Saved entries
········

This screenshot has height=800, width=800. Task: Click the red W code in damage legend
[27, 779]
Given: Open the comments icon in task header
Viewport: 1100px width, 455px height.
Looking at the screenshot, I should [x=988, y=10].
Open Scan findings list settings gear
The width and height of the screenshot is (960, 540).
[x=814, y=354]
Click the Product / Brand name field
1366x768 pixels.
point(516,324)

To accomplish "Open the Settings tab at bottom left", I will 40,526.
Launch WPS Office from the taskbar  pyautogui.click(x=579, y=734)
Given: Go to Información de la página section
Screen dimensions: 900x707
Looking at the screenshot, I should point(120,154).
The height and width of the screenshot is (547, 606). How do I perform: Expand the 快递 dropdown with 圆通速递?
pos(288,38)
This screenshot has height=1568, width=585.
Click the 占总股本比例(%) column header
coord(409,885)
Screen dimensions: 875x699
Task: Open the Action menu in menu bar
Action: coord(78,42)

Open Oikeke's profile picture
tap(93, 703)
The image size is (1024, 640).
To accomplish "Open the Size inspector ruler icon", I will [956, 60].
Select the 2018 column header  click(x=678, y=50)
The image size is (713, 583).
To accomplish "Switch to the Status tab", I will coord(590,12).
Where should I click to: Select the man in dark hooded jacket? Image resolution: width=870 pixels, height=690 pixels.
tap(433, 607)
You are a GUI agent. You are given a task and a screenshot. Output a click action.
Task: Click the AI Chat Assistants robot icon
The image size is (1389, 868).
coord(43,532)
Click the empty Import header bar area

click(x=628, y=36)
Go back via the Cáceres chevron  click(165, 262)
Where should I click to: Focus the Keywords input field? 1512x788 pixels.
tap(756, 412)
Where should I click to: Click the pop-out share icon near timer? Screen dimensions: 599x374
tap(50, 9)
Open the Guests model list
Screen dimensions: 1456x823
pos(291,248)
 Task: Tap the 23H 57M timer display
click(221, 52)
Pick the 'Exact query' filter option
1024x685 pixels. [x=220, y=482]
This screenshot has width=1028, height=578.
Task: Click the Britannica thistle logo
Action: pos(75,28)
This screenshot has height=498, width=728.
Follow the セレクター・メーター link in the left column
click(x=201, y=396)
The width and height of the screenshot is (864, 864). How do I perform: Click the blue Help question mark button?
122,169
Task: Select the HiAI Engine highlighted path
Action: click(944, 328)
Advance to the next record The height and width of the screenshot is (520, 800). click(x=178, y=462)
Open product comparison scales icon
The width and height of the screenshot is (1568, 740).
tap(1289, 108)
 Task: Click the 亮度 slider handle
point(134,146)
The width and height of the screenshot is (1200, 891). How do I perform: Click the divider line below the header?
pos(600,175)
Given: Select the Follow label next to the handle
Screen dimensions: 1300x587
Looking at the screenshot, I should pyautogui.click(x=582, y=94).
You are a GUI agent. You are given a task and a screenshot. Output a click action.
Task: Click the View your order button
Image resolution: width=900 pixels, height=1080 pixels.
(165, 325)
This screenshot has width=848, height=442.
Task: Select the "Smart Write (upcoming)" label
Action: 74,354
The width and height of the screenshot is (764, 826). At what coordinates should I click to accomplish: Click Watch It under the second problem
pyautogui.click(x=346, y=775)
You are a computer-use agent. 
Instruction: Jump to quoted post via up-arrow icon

········

## What is being asked
Copy the whole listing above word for word, from its first line to its last.

## Written response
This screenshot has height=800, width=800. Task: Click the red W code in damage legend
[27, 779]
Given: Open the comments icon in task header
Viewport: 1100px width, 455px height.
Looking at the screenshot, I should [x=988, y=10].
Open Scan findings list settings gear
The width and height of the screenshot is (960, 540).
[x=814, y=354]
Click the Product / Brand name field
1366x768 pixels.
point(516,324)

To accomplish "Open the Settings tab at bottom left", I will 40,526.
Launch WPS Office from the taskbar  pyautogui.click(x=579, y=734)
Given: Go to Información de la página section
Screen dimensions: 900x707
Looking at the screenshot, I should point(120,154).
The height and width of the screenshot is (547, 606). How do I perform: Expand the 快递 dropdown with 圆通速递?
pos(288,38)
This screenshot has height=1568, width=585.
Click the 占总股本比例(%) column header
coord(409,885)
Screen dimensions: 875x699
Task: Open the Action menu in menu bar
Action: coord(78,42)

Open Oikeke's profile picture
tap(93, 703)
The image size is (1024, 640).
To accomplish "Open the Size inspector ruler icon", I will [956, 60].
Select the 2018 column header  click(x=678, y=50)
The image size is (713, 583).
To accomplish "Switch to the Status tab", I will coord(590,12).
Where should I click to: Select the man in dark hooded jacket? Image resolution: width=870 pixels, height=690 pixels.
tap(433, 607)
You are a GUI agent. You are given a task and a screenshot. Output a click action.
Task: Click the AI Chat Assistants robot icon
The image size is (1389, 868).
coord(43,532)
Click the empty Import header bar area

click(x=628, y=36)
Go back via the Cáceres chevron  click(165, 262)
Where should I click to: Focus the Keywords input field? 1512x788 pixels.
tap(756, 412)
Where should I click to: Click the pop-out share icon near timer? Screen dimensions: 599x374
tap(50, 9)
Open the Guests model list
Screen dimensions: 1456x823
pos(291,248)
 Task: Tap the 23H 57M timer display
click(221, 52)
Pick the 'Exact query' filter option
1024x685 pixels. [x=220, y=482]
This screenshot has width=1028, height=578.
Task: Click the Britannica thistle logo
Action: pos(75,28)
This screenshot has height=498, width=728.
Follow the セレクター・メーター link in the left column
click(x=201, y=396)
The width and height of the screenshot is (864, 864). How do I perform: Click the blue Help question mark button?
122,169
Task: Select the HiAI Engine highlighted path
Action: click(944, 328)
Advance to the next record The height and width of the screenshot is (520, 800). click(x=178, y=462)
Open product comparison scales icon
The width and height of the screenshot is (1568, 740).
tap(1289, 108)
 Task: Click the 亮度 slider handle
point(134,146)
The width and height of the screenshot is (1200, 891). How do I perform: Click the divider line below the header?
pos(600,175)
Given: Select the Follow label next to the handle
Screen dimensions: 1300x587
Looking at the screenshot, I should pyautogui.click(x=582, y=94).
You are a GUI agent. You are given a task and a screenshot. Output a click action.
Task: Click the View your order button
Image resolution: width=900 pixels, height=1080 pixels.
(165, 325)
This screenshot has width=848, height=442.
Task: Select the "Smart Write (upcoming)" label
Action: 74,354
The width and height of the screenshot is (764, 826). At what coordinates should I click to accomplish: Click Watch It under the second problem
pyautogui.click(x=346, y=775)
You are a computer-use agent. 
Instruction: Jump to quoted post via up-arrow icon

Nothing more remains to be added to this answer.